### Actions to take
[1] Please repeat the part of the handkerchief post that opens with the words containing "Among the things" and closes with "wrong with propellers!", switching "handkerchief" to "scarf".
[2] In the handkerchief post, what is the logo embroidered in the center of the handkerchief?
[3] Finish out the next part of the handkerchief post, picking up after its final sentence.

### Selected text
[Start of Attachment]
Wednesday, February 7, 2024

Artifacts

  Among the things I have I classify as artifacts is a hand sewn handkerchief. I'm certain my dad would be amused that I call that an artifact as it did belong to him. On second thought, knowing my dad as I do, he wouldn't be amused he would be a bit insulted. I can hear him saying, I'm not that old! This coming September he would be 100. He flew in B-24 bombers during the second world war, and I would tease him and say, you flew in airplanes, with propellers on them. That usually launched him into a discussion about the P-51 Mustangs and how fast they were and how they held the record for climbing and on and on. Why propellers, there is nothing wrong with propellers! 
 What does that handkerchief have to do with airplanes. Well, that handkerchief was sewn by his grandmother in the fall of 1943. My dad had been drafted into the service and assigned to the Army Air Force. At that time the air force wasn't a separate branch of its' own and so when you were drafted you could simply be assigned to that. My father was to go to school to become a flight engineer on B-24 bombers. He wrote home about that and told his grandmother he had been assigned to the 65th heavy bombardment group, 8th air force. The logo of that outfit is embroidered in the center of that handkerchief. The lucky dice, 7 come eleven. And it is that handkerchief that my father carried with him into the wild blue yonder as he flew missions over enemy territory. He carried that with him, along with survival maps and what was called a blood chit. I also have those items; the blood chit is displayed but the map is too large for that.
[End of Attachment]
### Source data
[Start of Attachment]
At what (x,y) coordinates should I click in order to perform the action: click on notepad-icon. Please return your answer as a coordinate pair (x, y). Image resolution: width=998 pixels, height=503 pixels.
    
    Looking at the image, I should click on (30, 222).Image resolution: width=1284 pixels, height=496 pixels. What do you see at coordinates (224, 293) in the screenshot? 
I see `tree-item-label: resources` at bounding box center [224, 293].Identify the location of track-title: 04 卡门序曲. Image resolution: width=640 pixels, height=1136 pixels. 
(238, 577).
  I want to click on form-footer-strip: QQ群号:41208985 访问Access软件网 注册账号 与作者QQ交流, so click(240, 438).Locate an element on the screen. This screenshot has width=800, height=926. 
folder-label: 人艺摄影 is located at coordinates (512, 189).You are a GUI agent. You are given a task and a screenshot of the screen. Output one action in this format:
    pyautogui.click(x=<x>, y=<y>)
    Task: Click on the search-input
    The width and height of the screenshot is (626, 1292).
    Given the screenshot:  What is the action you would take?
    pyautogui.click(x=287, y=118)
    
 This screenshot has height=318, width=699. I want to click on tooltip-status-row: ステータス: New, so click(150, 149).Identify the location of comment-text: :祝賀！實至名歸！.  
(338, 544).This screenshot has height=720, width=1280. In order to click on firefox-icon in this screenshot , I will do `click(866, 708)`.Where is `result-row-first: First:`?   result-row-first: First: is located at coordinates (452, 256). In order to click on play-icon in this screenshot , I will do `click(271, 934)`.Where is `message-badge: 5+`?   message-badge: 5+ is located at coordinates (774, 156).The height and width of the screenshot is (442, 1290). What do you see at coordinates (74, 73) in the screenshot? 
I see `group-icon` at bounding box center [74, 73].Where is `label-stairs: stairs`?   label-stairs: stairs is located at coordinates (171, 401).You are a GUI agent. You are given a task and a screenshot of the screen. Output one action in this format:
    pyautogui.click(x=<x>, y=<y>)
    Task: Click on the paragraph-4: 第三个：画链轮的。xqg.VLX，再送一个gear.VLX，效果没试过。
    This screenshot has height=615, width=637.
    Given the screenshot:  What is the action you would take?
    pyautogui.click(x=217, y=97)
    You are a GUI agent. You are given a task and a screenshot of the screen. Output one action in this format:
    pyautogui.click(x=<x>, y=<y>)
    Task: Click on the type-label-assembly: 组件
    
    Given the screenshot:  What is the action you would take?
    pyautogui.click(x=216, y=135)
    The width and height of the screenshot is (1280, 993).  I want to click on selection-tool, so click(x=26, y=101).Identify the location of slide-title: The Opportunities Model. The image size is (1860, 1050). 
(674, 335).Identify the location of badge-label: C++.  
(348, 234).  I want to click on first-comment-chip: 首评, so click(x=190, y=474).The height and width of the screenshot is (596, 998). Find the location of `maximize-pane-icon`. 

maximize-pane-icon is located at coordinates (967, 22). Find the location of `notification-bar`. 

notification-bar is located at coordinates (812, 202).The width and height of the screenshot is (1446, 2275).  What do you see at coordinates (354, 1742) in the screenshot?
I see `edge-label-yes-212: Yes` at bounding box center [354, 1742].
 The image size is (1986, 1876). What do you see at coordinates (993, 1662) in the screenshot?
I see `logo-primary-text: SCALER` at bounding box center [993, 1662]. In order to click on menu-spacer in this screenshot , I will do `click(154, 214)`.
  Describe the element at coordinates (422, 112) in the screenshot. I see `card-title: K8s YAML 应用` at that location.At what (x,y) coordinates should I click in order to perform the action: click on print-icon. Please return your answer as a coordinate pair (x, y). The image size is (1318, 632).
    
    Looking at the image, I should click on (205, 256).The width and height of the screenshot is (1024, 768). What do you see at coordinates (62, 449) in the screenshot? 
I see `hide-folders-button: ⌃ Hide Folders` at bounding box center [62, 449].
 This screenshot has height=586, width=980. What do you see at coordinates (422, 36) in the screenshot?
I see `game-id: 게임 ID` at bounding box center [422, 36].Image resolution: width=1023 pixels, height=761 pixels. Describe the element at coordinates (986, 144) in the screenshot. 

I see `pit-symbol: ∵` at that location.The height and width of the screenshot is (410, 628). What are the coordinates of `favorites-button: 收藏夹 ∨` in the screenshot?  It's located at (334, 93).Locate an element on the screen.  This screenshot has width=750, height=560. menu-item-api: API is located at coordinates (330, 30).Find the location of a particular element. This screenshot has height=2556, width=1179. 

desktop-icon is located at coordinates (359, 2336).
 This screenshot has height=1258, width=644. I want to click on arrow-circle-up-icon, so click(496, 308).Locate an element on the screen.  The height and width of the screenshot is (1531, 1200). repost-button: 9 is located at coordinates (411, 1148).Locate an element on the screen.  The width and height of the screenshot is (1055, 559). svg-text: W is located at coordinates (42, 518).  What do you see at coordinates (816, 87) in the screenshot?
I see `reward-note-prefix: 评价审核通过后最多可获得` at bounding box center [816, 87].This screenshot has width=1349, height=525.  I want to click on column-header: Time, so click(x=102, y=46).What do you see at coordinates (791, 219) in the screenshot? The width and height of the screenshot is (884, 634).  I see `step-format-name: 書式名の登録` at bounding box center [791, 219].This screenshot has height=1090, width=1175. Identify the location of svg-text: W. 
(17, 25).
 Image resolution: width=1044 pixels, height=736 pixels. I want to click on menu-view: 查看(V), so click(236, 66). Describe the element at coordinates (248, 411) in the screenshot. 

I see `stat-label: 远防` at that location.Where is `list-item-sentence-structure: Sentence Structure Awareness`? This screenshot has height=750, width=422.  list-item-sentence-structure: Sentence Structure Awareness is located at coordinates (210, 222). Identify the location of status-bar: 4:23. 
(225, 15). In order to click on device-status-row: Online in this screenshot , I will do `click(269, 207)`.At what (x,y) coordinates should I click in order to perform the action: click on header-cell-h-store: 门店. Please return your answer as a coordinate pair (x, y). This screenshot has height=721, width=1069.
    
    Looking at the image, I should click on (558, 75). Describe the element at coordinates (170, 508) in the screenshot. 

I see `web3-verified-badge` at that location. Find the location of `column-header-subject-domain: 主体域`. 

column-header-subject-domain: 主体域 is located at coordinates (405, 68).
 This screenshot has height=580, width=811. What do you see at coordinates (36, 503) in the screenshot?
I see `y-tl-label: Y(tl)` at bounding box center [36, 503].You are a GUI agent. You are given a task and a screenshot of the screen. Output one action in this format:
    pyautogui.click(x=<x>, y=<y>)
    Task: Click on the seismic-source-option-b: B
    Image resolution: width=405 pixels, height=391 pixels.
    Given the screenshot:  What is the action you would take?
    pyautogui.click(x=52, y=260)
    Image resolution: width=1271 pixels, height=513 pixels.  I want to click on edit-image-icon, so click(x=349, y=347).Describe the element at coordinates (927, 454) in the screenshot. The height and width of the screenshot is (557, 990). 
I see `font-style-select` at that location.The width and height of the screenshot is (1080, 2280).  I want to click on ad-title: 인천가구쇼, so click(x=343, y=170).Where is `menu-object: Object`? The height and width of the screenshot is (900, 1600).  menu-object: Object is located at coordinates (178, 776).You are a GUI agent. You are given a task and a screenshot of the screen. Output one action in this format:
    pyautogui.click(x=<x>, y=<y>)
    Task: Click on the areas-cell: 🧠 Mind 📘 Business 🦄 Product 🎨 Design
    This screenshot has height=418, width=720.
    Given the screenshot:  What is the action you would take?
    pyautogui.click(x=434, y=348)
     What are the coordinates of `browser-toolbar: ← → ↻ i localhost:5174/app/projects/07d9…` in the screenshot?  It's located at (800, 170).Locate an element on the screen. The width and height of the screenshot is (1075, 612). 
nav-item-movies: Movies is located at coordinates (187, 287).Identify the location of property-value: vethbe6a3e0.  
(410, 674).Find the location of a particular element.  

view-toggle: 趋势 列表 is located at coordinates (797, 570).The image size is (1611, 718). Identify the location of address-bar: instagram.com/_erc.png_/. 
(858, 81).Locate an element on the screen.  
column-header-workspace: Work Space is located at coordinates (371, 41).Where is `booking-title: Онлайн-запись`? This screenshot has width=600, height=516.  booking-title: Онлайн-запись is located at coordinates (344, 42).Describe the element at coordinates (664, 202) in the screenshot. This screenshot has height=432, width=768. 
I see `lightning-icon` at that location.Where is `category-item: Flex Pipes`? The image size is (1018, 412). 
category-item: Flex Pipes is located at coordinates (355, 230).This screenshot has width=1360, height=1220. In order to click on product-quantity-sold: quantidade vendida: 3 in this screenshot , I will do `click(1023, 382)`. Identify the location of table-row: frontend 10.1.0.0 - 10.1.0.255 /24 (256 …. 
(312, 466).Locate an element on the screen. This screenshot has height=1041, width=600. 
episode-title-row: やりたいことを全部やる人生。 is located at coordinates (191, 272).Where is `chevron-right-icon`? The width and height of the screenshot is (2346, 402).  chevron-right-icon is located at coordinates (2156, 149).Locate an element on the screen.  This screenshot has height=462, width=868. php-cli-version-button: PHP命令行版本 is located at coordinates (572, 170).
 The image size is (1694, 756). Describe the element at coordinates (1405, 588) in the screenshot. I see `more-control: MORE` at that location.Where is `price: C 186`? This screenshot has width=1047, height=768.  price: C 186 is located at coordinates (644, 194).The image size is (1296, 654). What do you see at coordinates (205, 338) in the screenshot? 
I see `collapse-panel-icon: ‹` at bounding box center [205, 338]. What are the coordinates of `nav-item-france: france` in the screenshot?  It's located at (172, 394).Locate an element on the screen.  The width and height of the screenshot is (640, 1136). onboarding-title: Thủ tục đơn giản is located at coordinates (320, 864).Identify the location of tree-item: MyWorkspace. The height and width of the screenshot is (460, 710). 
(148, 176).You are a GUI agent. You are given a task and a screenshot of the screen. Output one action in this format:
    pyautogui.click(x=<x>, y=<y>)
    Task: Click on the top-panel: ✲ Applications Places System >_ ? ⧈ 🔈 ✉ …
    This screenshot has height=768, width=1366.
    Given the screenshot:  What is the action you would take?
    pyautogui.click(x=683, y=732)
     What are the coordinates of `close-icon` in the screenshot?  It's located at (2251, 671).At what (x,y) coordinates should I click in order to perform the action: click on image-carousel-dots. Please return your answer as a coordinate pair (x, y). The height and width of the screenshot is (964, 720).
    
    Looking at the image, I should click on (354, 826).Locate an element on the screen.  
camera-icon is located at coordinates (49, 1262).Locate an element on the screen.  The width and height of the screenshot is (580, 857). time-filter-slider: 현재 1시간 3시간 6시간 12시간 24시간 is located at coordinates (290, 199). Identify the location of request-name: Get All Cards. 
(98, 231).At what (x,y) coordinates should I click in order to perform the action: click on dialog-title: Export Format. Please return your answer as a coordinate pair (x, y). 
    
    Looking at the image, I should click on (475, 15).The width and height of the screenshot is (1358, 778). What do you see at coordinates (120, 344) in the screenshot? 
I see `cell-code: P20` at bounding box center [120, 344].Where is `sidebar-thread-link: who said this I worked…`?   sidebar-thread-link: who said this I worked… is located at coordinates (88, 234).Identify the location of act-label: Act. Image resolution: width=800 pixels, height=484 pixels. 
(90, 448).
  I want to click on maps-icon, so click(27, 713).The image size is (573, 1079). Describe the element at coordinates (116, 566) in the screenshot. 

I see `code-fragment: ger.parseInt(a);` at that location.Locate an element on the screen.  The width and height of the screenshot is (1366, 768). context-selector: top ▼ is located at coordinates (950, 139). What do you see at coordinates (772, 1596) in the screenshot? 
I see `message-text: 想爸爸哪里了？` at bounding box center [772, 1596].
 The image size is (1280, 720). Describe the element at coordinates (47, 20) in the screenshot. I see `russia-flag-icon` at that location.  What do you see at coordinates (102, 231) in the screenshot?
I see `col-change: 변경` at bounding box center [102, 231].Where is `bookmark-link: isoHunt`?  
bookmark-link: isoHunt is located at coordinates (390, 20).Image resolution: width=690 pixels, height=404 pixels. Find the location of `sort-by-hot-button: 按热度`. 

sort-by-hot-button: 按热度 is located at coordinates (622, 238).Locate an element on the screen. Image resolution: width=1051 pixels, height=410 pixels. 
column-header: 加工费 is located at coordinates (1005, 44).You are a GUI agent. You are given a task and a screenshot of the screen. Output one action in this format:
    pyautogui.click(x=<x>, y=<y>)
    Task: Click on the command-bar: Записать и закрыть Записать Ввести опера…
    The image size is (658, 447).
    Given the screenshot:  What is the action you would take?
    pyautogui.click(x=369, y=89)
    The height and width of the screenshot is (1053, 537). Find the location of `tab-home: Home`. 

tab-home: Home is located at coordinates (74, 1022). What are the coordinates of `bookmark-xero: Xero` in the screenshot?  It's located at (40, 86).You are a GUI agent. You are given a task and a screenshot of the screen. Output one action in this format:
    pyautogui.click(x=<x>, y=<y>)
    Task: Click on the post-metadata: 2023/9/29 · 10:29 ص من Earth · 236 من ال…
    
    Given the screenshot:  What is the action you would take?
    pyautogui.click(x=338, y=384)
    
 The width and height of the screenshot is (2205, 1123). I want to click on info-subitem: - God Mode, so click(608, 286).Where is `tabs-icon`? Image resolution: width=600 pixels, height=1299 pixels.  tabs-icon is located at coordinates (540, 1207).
[End of Attachment]
### Responses to the exercise
[1]
Among the things I have I classify as artifacts is a hand sewn scarf. I'm certain my dad would be amused that I call that an artifact as it did belong to him. On second thought, knowing my dad as I do, he wouldn't be amused he would be a bit insulted. I can hear him saying, I'm not that old! This coming September he would be 100. He flew in B-24 bombers during the second world war, and I would tease him and say, you flew in airplanes, with propellers on them. That usually launched him into a discussion about the P-51 Mustangs and how fast they were and how they held the record for climbing and on and on. Why propellers, there is nothing wrong with propellers!

[2] The lucky dice, 7 come eleven.

[3]
 I framed that handkerchief and wrote a small passage in explanation for future generations to understand what it is. My grandmother Clara was daughter to Lucy, my father's grandmother, and it was Lucy that made that handkerchief. You see Clara passed away shortly after my fathers birth from complications in giving him birth. As a result, Lucy raised him and his older brother Elwood. Elwood had already been drafted and was serving when dad was called up. Lucy like all mothers and grandmothers in the nation could do nothing but sit and pray. And Grandmother Lucy was a praying woman. I can only imagine her thoughts as she stitched that handkerchief. 
 Combine that with the thoughts of my father as he placed that handkerchief in his pocket before taking off into the skies not knowing if he would make it back. Being in a bomber wasn't exactly the safest place to be in the war. In fact, during WW2 heavy bomber crews experienced a 71% mortality rate or listed as missing in action. Nearly 100,000 airmen were lost in heavy bombers. I'm certain those air crews were all too aware of that. But my father was among the lucky ones that survived and returned home unscathed. He had flown the requisite number of missions. Twenty-five missions in total. Twenty-five times where his life was at extreme risk. But he made it, the handkerchief made it, and he returned home. For years that handkerchief remained folded up among his mementos of the war. I don't recall seeing it as a child. Dad didn't show much of anything from that time beyond his scrapbook with pictures of airplanes, with propellers on them. Mostly those planes all had that nose art on them and that is what was highlighted in the pictures. In a way that handkerchief has become a piece of nose art too. An artifact. To my dad, a memory. To me, a memento. All priceless.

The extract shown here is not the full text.